** START **

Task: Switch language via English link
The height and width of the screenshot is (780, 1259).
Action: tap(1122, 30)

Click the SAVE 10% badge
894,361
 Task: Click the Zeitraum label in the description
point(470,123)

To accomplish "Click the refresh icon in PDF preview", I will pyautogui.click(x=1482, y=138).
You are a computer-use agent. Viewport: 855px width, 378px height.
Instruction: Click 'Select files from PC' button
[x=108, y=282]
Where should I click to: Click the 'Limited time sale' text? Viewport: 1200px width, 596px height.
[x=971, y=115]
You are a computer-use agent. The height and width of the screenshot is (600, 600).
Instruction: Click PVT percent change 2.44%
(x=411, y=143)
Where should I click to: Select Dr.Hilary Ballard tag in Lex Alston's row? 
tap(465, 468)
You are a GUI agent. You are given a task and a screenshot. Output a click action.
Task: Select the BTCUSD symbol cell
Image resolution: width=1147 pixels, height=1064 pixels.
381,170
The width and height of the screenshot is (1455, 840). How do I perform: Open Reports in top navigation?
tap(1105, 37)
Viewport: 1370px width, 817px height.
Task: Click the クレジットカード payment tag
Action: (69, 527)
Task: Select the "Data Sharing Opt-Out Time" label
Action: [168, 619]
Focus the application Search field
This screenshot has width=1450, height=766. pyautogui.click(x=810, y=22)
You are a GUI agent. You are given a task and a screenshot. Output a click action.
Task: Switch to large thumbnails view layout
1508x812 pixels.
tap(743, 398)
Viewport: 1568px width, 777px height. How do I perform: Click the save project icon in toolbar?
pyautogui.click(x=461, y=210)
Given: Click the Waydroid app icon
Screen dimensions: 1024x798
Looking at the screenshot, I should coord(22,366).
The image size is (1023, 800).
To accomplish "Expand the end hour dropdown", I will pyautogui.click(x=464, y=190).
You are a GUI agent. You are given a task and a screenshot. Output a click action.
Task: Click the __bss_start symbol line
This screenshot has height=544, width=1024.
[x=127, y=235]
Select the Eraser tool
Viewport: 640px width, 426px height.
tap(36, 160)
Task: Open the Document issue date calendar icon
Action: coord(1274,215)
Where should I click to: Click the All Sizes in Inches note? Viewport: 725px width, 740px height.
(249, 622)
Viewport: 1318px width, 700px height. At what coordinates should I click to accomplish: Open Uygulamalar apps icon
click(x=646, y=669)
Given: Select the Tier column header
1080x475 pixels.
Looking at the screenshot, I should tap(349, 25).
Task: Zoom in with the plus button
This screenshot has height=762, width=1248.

** END **

Given task :: Please copy out the listing above verbatim, from the line containing "Where should I click to: Click the All" through the end of the listing.

Answer to this task ::
Where should I click to: Click the All Sizes in Inches note? Viewport: 725px width, 740px height.
(249, 622)
Viewport: 1318px width, 700px height. At what coordinates should I click to accomplish: Open Uygulamalar apps icon
click(x=646, y=669)
Given: Select the Tier column header
1080x475 pixels.
Looking at the screenshot, I should tap(349, 25).
Task: Zoom in with the plus button
This screenshot has height=762, width=1248.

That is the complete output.